Sin embargo, no podía quedarme quieto, era como si este joven le estuviera escupiendo a todo el mundo en el vagón y al igual que un reloj, el tren no detenía su curso y cada dos minutos llegaba a la siguiente estación. Llevo 8 años tomando este transporte; es increíble como perdemos la costumbre hasta de las cosas más básicas. Aún así, recordé que suelen haber policías en las estaciones, y me dispuse a cazar uno en favor del conglomerado. Llegó el momento, tenía solo unos segundos para que el policía me viera y sin quitarme el cubrebocas, le pudiese explicar que hay alguien dentro al que le "vale verga la vida" (frase maravillosa un poco modificada de la gran "que te valga verga"). Me vio, establecimos contacto, lo entendió perfecto ya que en estos casi dos años de pandemia hemos establecido nuevos códigos de comunicación. En cuanto vio a la autoridad pasar por el vidrio, se colocó el cubrebocas, pero mal. Seguramente algún día saldrá un análisis minucioso sobre la estupidez humana de cubrirse la boca y no la nariz, pero a mí no me compete. El tren siguió su curso. Pensé que había hecho lo posible sin conseguir mayor alcance, pues en cuanto el policía se dio la vuelta se lo quitó y volvió a hacer cara de "me la chingué": Si, la policía era una mujer. Volví a imaginé buscaba tampoco
lo mío, en ese momento sonaba ”shampoo de coco“, me lo perfecto. De pronto, en ese mismo momento, otro pasajero a otro policía, siguiendo mi imperioso ejemplo, pero hubo resultados.

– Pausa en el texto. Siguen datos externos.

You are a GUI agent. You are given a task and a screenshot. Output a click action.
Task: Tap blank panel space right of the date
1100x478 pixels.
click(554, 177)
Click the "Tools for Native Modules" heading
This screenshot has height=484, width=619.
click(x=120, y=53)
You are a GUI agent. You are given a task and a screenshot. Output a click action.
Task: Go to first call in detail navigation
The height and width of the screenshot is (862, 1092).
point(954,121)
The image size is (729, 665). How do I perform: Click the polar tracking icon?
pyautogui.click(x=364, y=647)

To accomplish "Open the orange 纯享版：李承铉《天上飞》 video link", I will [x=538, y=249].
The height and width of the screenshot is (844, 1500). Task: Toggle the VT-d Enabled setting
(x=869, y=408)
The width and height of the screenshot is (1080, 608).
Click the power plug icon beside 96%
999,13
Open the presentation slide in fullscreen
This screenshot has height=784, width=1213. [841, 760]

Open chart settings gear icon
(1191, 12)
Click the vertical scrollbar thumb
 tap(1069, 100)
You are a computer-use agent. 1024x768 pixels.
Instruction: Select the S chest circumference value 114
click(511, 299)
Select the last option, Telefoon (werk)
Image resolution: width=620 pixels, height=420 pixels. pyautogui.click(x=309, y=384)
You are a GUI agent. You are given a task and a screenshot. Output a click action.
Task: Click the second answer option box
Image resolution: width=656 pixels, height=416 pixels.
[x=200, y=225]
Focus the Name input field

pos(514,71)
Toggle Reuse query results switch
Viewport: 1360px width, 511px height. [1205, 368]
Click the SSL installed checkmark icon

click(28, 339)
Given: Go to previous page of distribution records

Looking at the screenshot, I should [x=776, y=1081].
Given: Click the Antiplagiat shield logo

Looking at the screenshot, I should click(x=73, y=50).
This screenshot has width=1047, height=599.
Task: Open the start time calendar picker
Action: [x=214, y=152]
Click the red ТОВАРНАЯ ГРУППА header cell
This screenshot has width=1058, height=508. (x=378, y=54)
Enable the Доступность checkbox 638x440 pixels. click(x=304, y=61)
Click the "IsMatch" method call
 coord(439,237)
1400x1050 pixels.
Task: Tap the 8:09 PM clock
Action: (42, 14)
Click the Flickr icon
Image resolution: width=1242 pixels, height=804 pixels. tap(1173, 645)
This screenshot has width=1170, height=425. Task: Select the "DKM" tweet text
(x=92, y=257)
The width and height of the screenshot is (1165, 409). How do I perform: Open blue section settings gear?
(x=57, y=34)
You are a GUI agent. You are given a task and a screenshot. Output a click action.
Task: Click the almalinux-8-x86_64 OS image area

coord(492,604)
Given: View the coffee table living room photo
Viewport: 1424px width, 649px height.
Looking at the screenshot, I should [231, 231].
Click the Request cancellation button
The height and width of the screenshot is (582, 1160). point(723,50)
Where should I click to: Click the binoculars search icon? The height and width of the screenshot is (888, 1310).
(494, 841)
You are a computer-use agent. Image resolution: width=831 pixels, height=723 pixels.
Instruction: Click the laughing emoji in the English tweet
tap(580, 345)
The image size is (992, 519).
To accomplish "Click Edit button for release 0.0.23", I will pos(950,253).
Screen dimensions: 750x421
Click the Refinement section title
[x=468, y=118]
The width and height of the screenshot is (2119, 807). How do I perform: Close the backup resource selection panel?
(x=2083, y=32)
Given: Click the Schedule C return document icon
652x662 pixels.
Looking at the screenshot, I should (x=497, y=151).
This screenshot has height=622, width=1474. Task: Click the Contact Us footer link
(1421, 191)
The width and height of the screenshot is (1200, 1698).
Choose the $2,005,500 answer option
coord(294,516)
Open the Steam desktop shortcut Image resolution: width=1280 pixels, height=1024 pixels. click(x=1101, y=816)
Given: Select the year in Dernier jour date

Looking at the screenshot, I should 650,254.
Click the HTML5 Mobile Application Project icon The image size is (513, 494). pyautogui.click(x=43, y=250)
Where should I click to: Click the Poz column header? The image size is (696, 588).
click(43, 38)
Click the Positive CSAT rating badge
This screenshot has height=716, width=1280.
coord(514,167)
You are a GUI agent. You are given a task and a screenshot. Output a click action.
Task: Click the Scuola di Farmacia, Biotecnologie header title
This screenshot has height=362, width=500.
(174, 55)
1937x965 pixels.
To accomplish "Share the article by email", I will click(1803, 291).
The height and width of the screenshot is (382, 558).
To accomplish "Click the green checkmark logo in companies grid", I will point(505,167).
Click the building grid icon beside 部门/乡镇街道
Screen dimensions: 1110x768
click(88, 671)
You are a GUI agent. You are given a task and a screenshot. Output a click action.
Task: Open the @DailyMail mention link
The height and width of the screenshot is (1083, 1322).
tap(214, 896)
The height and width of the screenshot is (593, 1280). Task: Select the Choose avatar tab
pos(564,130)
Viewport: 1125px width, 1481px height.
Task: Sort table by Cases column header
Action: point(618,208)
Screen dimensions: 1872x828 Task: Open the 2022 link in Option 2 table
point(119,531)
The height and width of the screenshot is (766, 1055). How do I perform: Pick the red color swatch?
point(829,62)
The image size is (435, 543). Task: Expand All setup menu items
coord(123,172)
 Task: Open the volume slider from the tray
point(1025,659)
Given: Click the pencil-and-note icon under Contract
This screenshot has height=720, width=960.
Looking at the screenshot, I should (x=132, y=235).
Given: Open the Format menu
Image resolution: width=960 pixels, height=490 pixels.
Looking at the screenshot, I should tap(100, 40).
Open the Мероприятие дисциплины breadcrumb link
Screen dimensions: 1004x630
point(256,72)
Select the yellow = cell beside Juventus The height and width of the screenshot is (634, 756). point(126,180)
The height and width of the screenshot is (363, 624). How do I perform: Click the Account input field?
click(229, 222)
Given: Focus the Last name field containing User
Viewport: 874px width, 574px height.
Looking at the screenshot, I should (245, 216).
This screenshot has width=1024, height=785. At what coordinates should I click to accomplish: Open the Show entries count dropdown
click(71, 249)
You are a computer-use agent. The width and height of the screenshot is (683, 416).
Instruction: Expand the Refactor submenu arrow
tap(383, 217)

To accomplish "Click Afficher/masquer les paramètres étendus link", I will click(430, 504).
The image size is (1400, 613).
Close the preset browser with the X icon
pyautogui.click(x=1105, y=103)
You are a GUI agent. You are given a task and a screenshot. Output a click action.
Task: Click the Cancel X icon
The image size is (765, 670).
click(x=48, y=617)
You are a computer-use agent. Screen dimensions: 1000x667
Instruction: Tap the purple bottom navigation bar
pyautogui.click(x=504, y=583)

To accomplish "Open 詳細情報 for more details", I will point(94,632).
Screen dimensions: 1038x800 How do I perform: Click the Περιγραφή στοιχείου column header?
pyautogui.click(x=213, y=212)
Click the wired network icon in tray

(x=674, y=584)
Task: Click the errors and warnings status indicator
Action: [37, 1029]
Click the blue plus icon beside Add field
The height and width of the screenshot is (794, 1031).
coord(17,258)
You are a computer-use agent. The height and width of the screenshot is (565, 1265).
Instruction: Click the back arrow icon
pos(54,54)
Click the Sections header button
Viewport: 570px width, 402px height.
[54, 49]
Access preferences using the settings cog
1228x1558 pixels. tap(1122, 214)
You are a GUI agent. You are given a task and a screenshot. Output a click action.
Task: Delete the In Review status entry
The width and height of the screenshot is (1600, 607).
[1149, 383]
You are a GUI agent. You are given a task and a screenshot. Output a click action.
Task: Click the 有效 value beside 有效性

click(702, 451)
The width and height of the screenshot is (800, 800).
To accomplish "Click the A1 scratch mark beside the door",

Aquí es donde la historia se pone interesante. Observé que la señora frente al joven no sabía cómo reaccionar, en sus ojos se veía frustración, quizá perdió a alguien querido y no imaginaba cómo se puede ser tan irresponsable; también había un señor que,
al parecer no atendía a la historia, mientras leía el periódico sentado cerca de una de las puertas de salida y una pareja joven que venía de pie en la entrada, se movían al darse cuenta que el joven no traía cubrebocas. Cuando él y su abuela iban a bajar, la gente comenzó a gritar ”!Ponte el cubrebocas!” y como observador y narrador de esta historia, creo que hay momentos en los que sólo debemos aceptar que la estamos cagando, pero no, el joven contestó: "Van y chingan a su madre bola de pendejos" "Con esa cara tu a mi no me dices que hacer, pinche naco" "Si quieres que te controlen, es tu pedoo carnaaa...”. Esta última frase no la pudo terminar, pues en ese momento el señor que iba en la esquina leyendo el periódico, logró darle una patada exactamente en la rodilla, mientras el joven que venía con su pareja le dio unos dos buenos ganchos justamente donde tenía que ir el cubrebocas. La señora que yo dije era su abuela, pero no me consta, solo veía pensando —pues sí, era obvio que esto iba a pasar— así que ella no dijo nada. Por mi parte hasta los audífonos me quité para no perder detalle. Me quedaba muy a la mano lanzar unos cuantos chingadazos, me contuve. Al final el joven salió del vagón. Todos hablamos y nos vimos con cara de “!pus sí!” En la siguiente estación me bajé despidiéndome diciendo “hay que seguir cuidándonos”.